[Provided entries Boundary: Start]
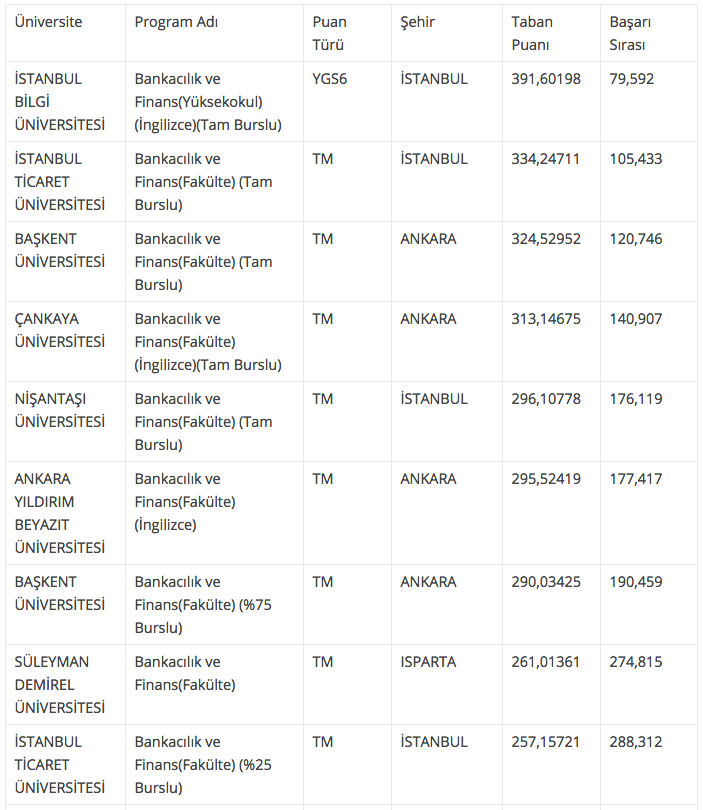Click the ISPARTA city cell
The image size is (703, 810).
pyautogui.click(x=428, y=662)
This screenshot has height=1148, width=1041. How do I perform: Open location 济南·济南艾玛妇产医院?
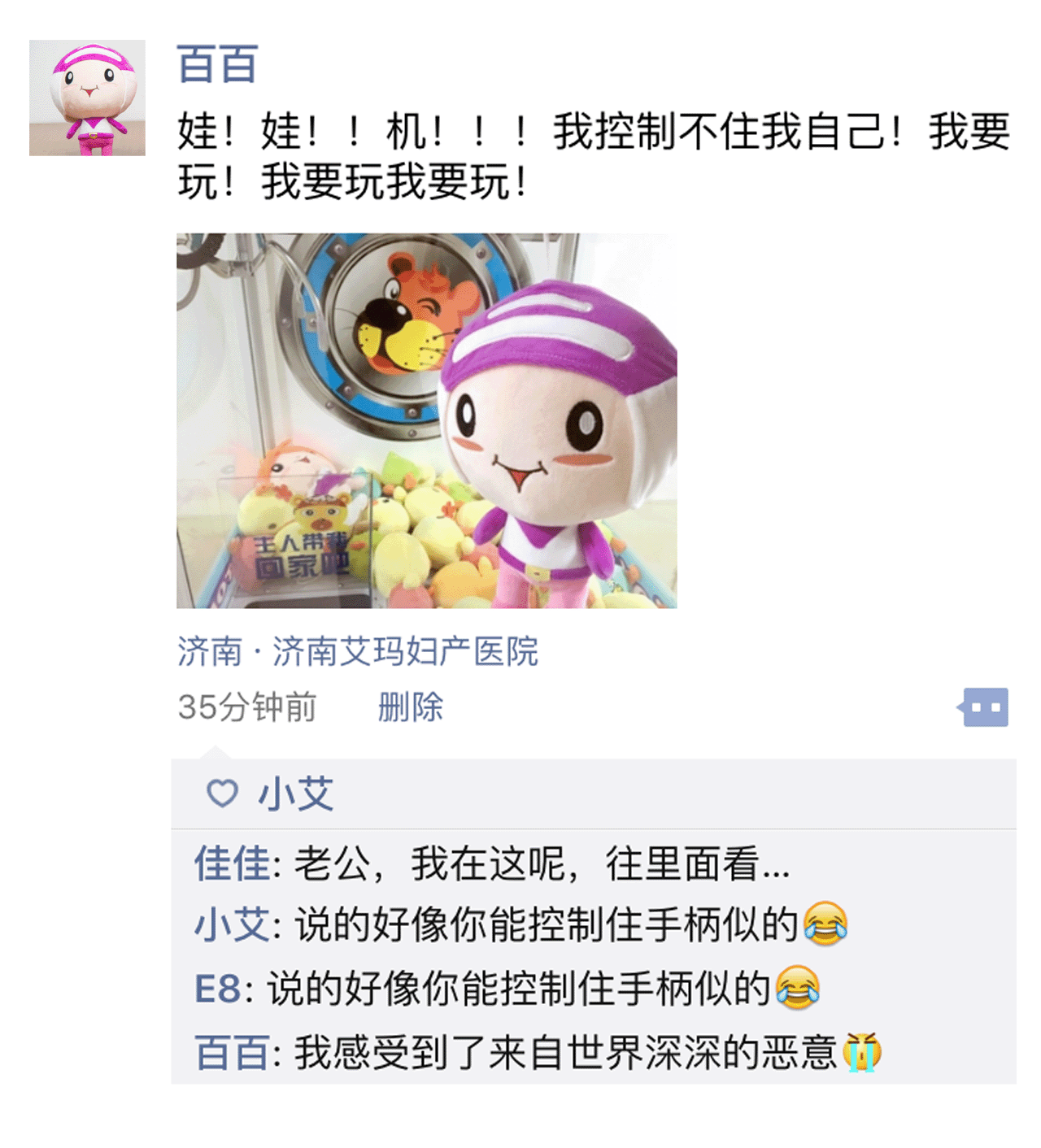click(x=358, y=651)
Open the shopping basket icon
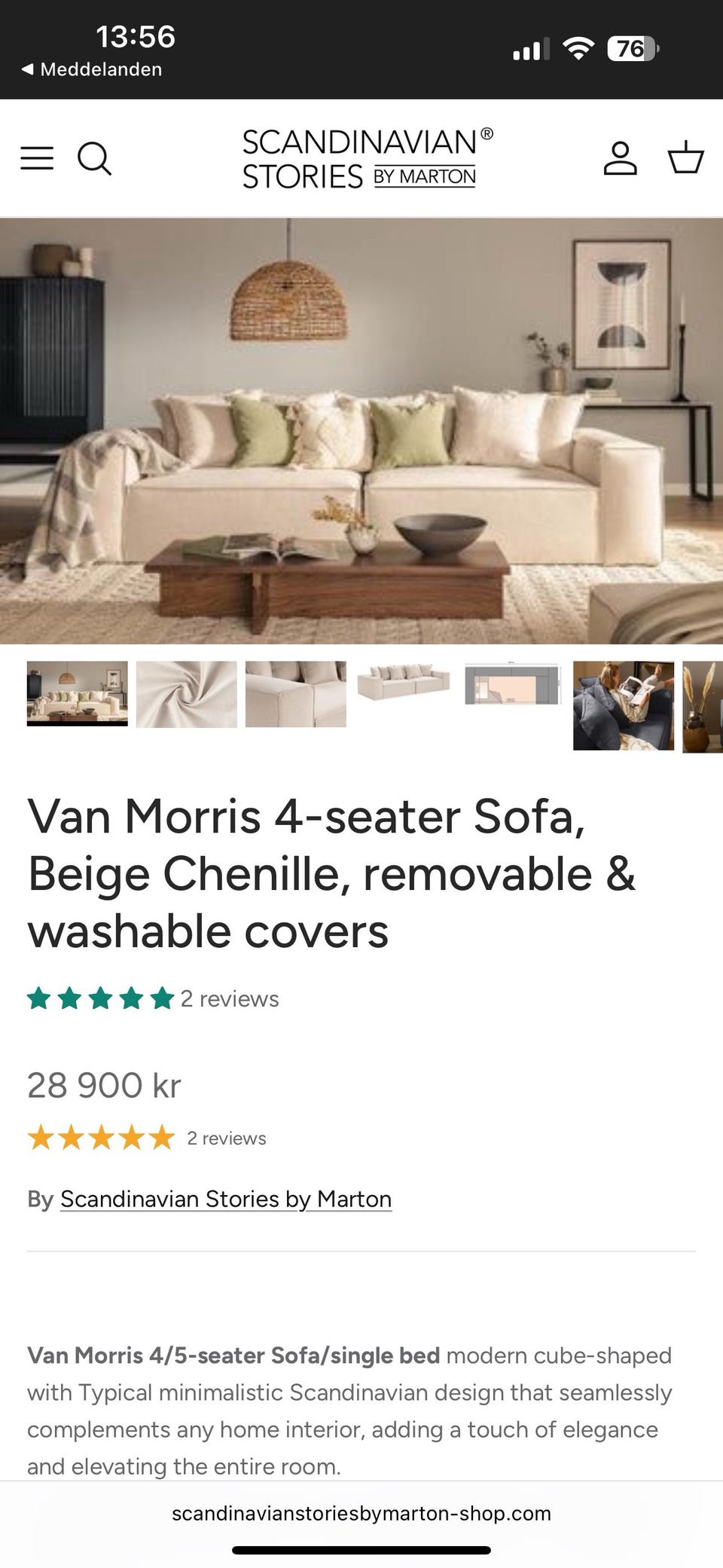 686,157
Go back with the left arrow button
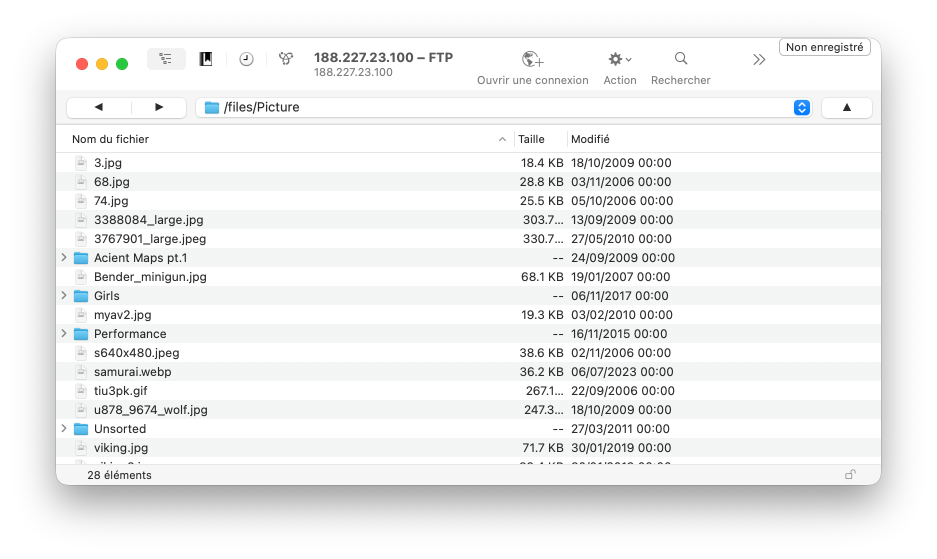Viewport: 937px width, 559px height. (98, 107)
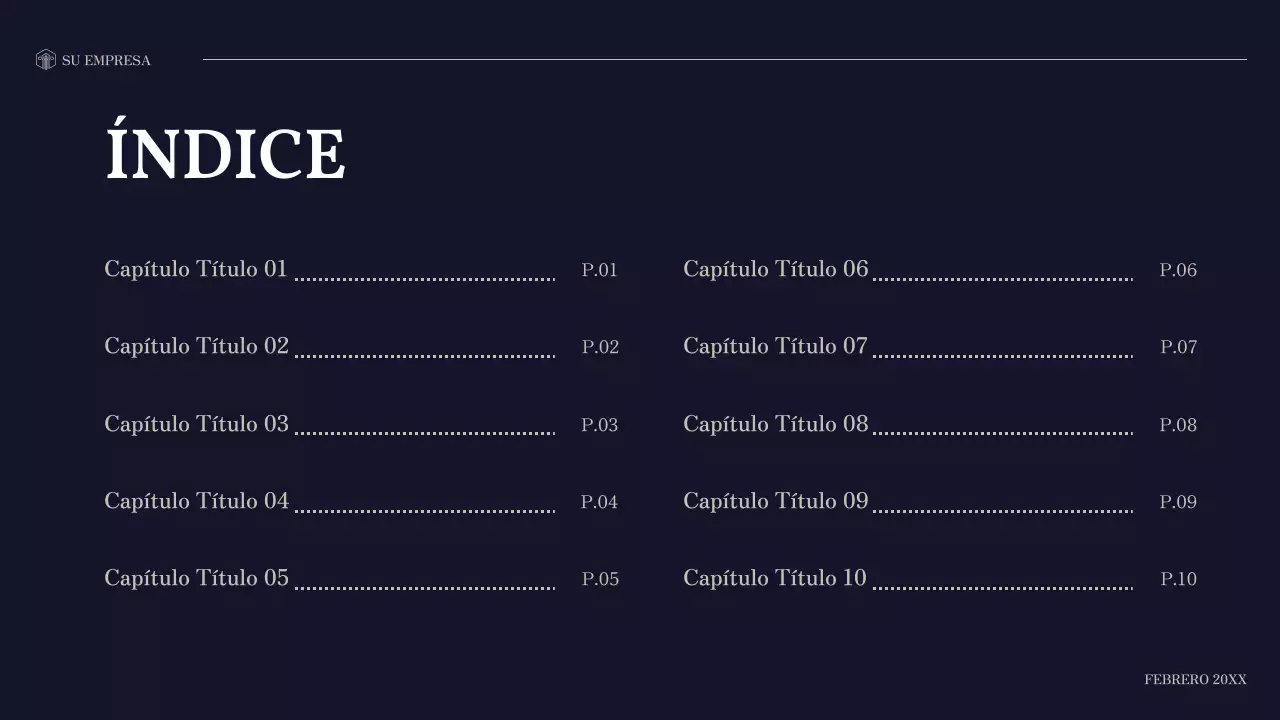
Task: Click page number P.06
Action: point(1178,270)
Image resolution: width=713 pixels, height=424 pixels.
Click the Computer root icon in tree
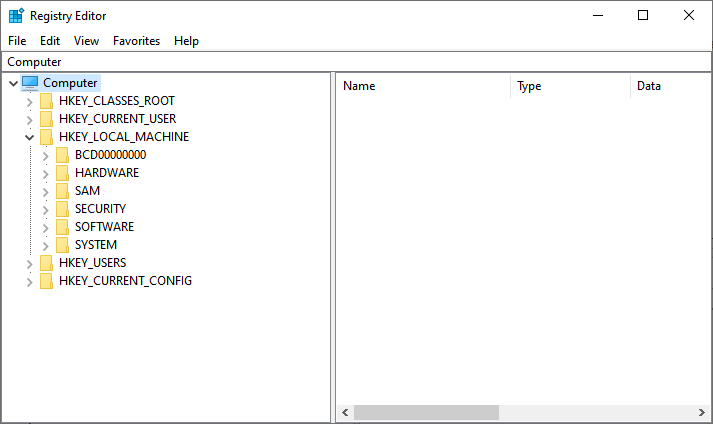30,83
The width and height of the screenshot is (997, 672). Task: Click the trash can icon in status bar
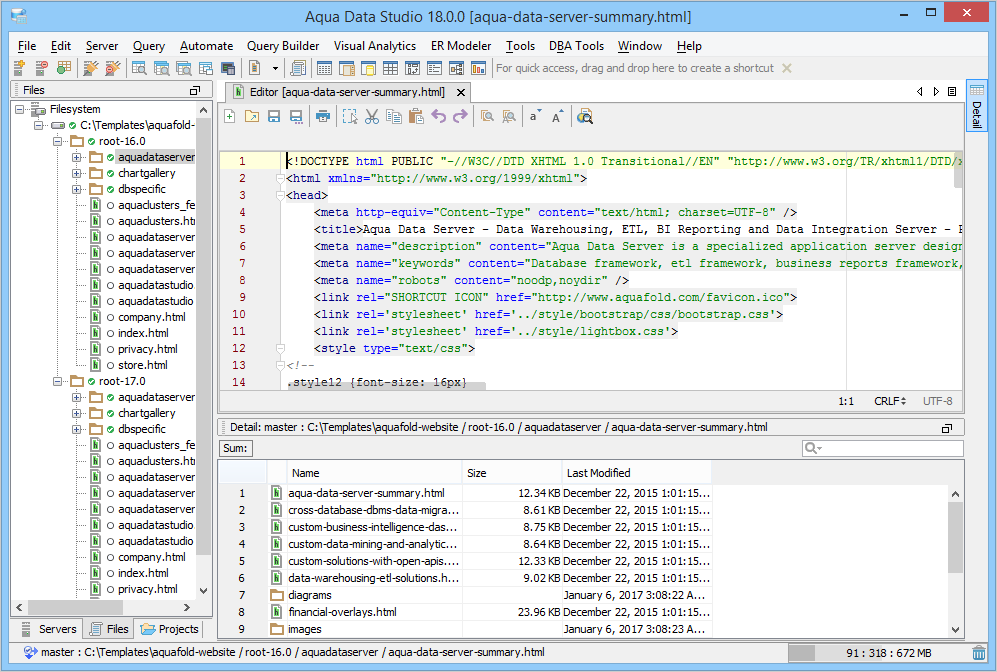[x=978, y=653]
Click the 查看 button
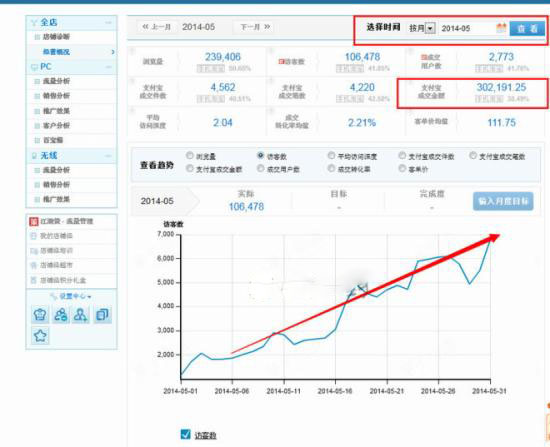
[Provided entries Boundary: End]
→ **Work required**: Please write out, exactly, every line from the line with "Image resolution: width=713" through the final line of the data above, leaving out pictures.

→ **The completed task**:
Image resolution: width=713 pixels, height=424 pixels.
Click the Computer root icon in tree
30,83
The width and height of the screenshot is (997, 672). Task: Click the trash can icon in status bar
[x=978, y=653]
Click the 查看 button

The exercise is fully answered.